Although both of these are senior positions, they are not enough to qualify as Abbas’ successor.
Violent Succession Struggle Ahead?
Both men, al-Aloul and Rajoub, are unacceptable to the Fatah Central Committee as possible successors of Abbas as PA chairman. As soon as Abbas is in a state of incapacity, a harsh and likely violent succession struggle will ensue.
Article 39 of Fatah’s internal regulations states that the deputy chairman post is only for one year and can only be extended with the Central Committee’s approval.
The deputy Chairman’s most visible task is to publish internal directives to the Central Committee on issues that have been discussed. Al-Aloul will replace Abbas as chairman if he is absent or on a trip and will fulfil any role that the Central Committee entrusts to him.
He will also supervise the issue of recruitment to the movement, the running of its financial and economic affairs, and its relations with NGOs and Arab states. This is not, however, a post with any great diplomatic importance.
Al-Aloul’s position is more important, however, than that of Rajoub, who was appointed Secretary-General.
That position, according to Article 40 of the Fatah internal regulations, is mainly technical. The Secretary-General convenes Central Committee meetings and sets the agenda in coordination with the chairman and in consultation with the committee members. He monitors the implementation of the committee’s decisions along with the Chairman.
Ousting the Prime Minister
In Palestinian politics, too, “appetite comes with eating.” The two men, al-Aloul and Rajoub, are already making the most of their promotions to try to clear their path to the PA leadership and remove any obstacle in their way.
Their current target is Dr. Rami Hamdallah, the Palestinian prime minister who replaced Dr. Salam Fayyad in the post in 2013 and is considered close to Abbas.

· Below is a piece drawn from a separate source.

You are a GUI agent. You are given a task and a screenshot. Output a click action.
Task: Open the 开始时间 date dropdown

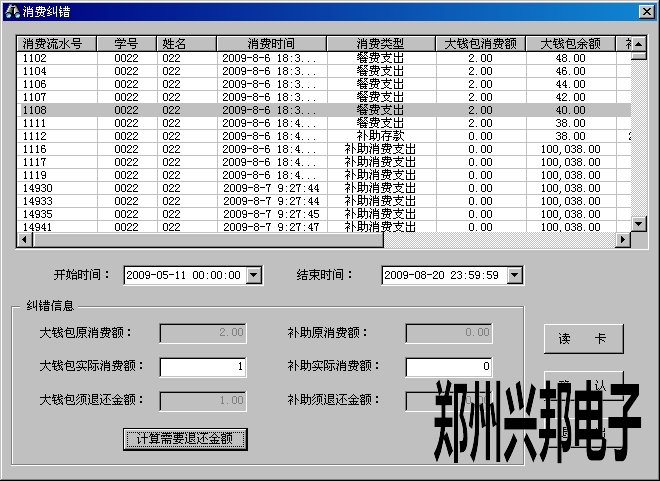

According to reports from February 18, 2017, in the newspaper Rai al-Youm, the two are acting to oust Hamdallah, who has tense relations with both of them.
Al-Aloul and Rajoub are also keen political rivals. Although each sees himself as Abbas’ successor, they appear to have a common interest in getting rid of Hamdallah as quickly as possible. He does not belong to the Fatah movement and was appointed to the post because of his personal ties with Abbas.
Hamdallah is considered a weak personality who cannot lead the Palestinian government to achievements, whose great advantage is his unstinting loyalty to Abbas.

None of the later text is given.